Struck by Larios' self-esteem, perseverance and passion, Cole recommended him for a ball boy position with the Bulls.

"He's had no advantages or opportunities other than what he's creating for himself," said Cole, who continues to keep in touch with Larios via email. "He's as capable as anyone. He just needed access and he took it from there."

jesus larios court side
Larios, second from left, in red, sits courtside at a Chicago Bulls game.

In this dream job, Larios helped with warm-up drills, ran errands for the players, gave them towels during the games and prepared Gatorade. He talked about his plans with the trainers, who suggested he major in athletic training and pursue a master's degree after college.
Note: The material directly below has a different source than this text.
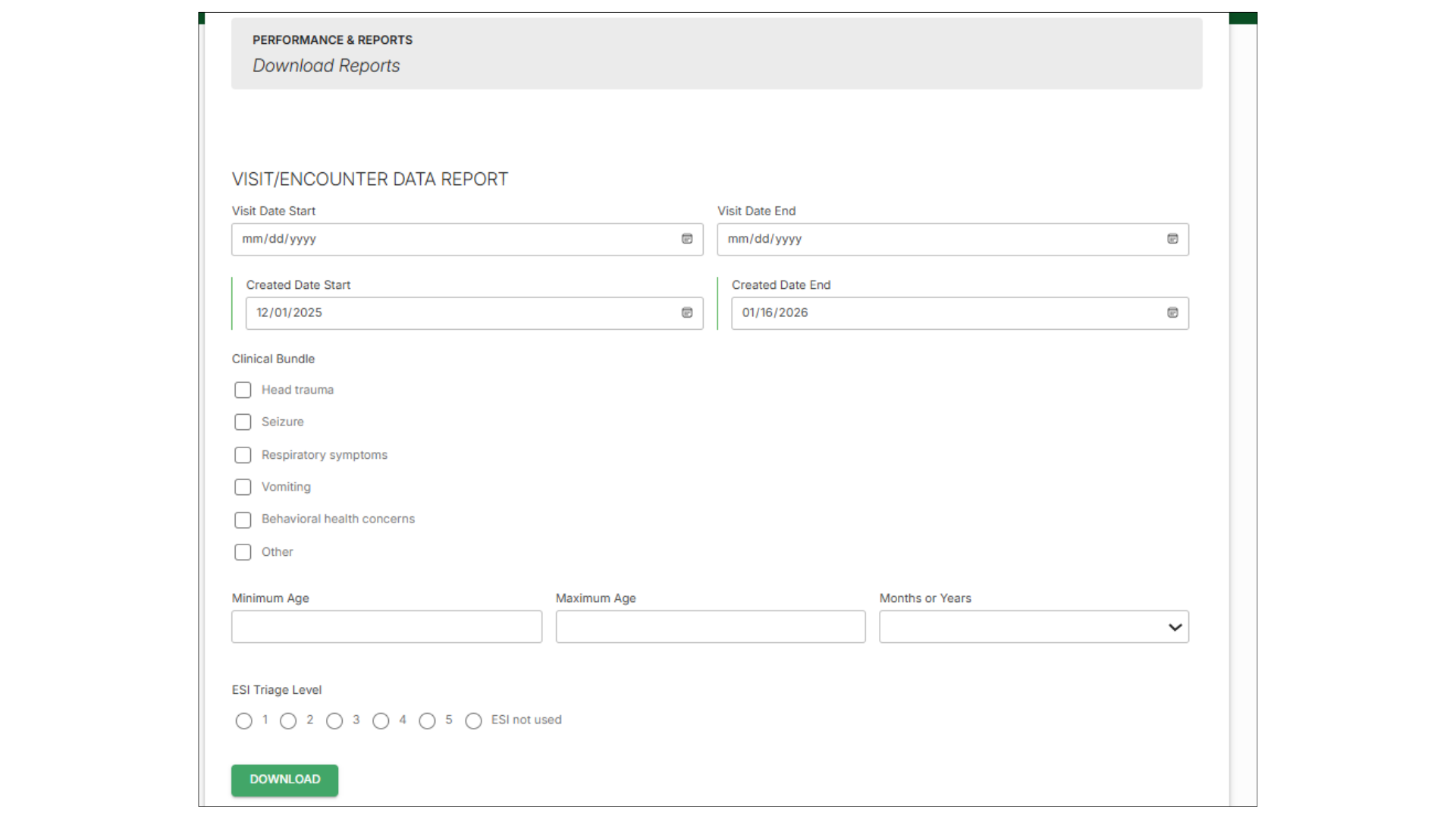The image size is (1456, 819).
Task: Choose ESI Triage Level 5
Action: 427,721
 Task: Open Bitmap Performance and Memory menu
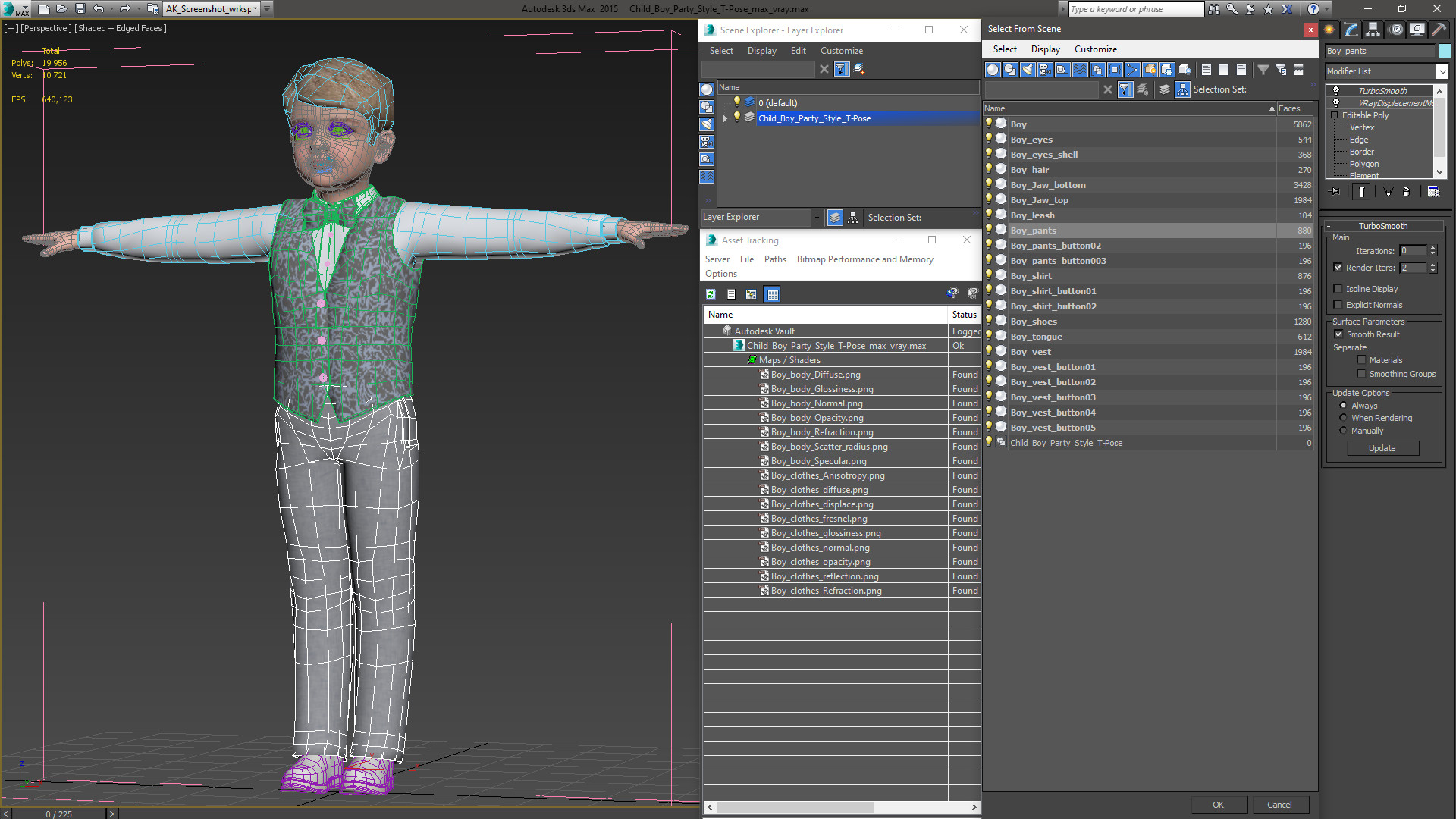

Initially, he wasn't assigned to that many games. So Larios started getting there two hours before his start time for his "supervisor to see how bad I wanted this and how much this job meant to me." He ended up on the roster more often.

Larios, however, realizes he still needs more advice on handling situations on the job. Now he's a scholar with One Million Degrees, a non-profit program that supports community college students. It hooked him up with a coach, Leandro Martinez, 27, who has worked in conference planning and digital marketing.

jesus larios rush
Jesse at his job at Rush University's Medical Center.

One of Martinez's best tips: Get to know your co-workers. Get to know what motivates them, how they think and what their needs are. Most importantly, find out what value you can bring to them.

"If they don't know you and don't have a connection, they'll forget about you and not care about you," said Larios.

Larios hopes to get rehired by the Bulls when the pre-season starts in October (UPDATE: He will be working with the Bulls again this season). Meanwhile, he'll be juggling four classes at Malcolm X, where he intends to raise his 2.9 grade point average. He also plans to get a part-time job, ideally in an office or at a non-profit helping at-risk youth.

This doesn't leave a lot of time for friends or sleep. He only gets between three and six hours a night during the week.

"Once you get a taste of the life you could have, you'll want to work hard so you can have that life," Larios said.